Hong Kong blue chips fell 0.5 percent on Thursday as worries that China's record-breaking A-share markets could take big hits prompted investors to sell heavyweights like HSBC Holdings Plc.
But transport stocks got a lift from declining crude prices. An all-time high in the Baltic Dry Index - an indicator for commodity-freight rates - sent China COSCO Holdings Co Ltd to a record high and other shipping to multi-year highs. Mainland airlines took off after Singapore Airlines said it was talking to China Eastern Airlines Corp about possible cooperation.
The benchmark Hang Seng Index closed down 98.51 points at 20,746.27 on turnover of HK$60.5 billion (US $7.8 billion) compared with Wednesday's HK$56.8 billion. "People are cautious about A shares and US stocks," said Alex Wong, director at Ample Finance Group. "Their momentum seems to be weakening so a correction could be imminent."

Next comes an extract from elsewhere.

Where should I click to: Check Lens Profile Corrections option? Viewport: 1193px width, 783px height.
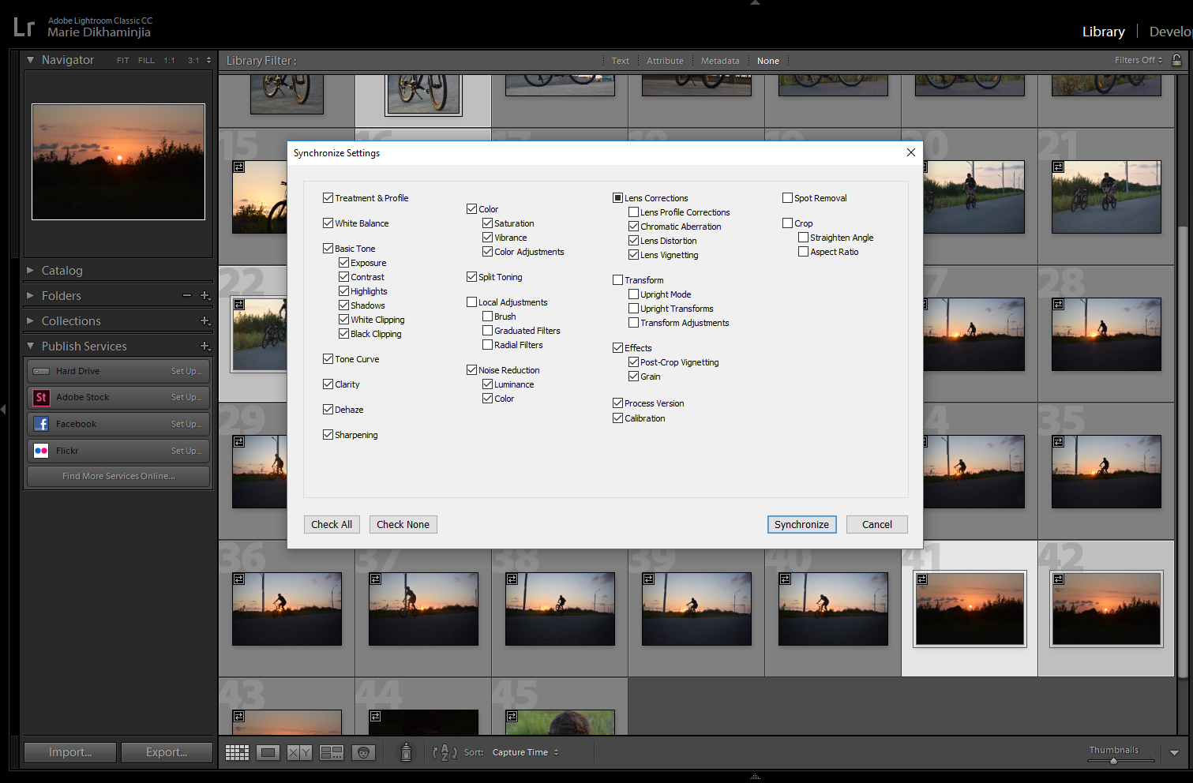click(634, 212)
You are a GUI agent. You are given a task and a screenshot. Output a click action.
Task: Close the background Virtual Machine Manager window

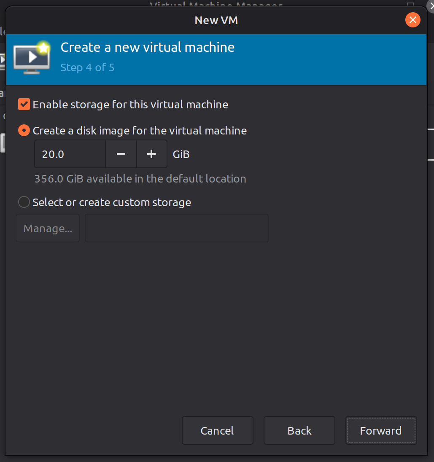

The China Enterprises index of H shares, or Hong Kong-listed shares in mainland companies, gained 0.5 percent to 10,566.67. Recovering freight rates pushed up shipping plays, with China COSCO, the listed flagship of the country's premier shipping conglomerate, surging as much as 11 percent to a record high before ending the day up 9 percent at HK$8.98.
Traders said the prospect of an asset injection by China COSCO's parent was also in play. Also in active trade was China Shipping Container Lines (CSCL), a subsidiary of state-owned China Shipping (Group) Company, which gained 3.5 percent to HK$4.11, having earlier tapped all-time highs.
COSCO International Holdings Ltd, which has a ship trading subsidiary, climbed 14.4 percent to HK$5.63, earlier tapping 9-1/2-year highs. China Eastern Airlines Corp soared 13.5 percent to end at HK$3.19, off a near-decade high, after Singapore Airlines said the two companies were in talks about a cooperation. The news, along with lower fuel prices, pulled up other airlines, including Air China which climbed 3.4 percent to HK$5.84 in heavy trade.
Shares in Shenzhen International Holdings Ltd, a vehicle of the Shenzhen government, leapt 9.7 percent to HK$0.68 in heavy trade on speculation of asset injections, including toll road projects, by the municipal government, traders said. Sinopec Yizheng Chemical Fibre Co Ltd, a listed unit of oil refiner Sinopec Corp, vaulted 19.2 percent to HK$3.67, as it sought to catch up to its A-share counterpart, which had risen by its daily limit.
Hong Kong Exchanges and Clearing Ltd advanced 1.2 percent to HK$80.55, a day after it surprised with a near-doubling in first-quarter earnings, which was followed by a spate of earnings upgrades. HSBC edged down 0.5 percent to HK$146. Among H-share gainers, Ping An Insurance, widely expected to join the benchmark Hang Seng Index, raced up 2.4 percent to HK$45.75 ahead of a quarterly index review on Friday.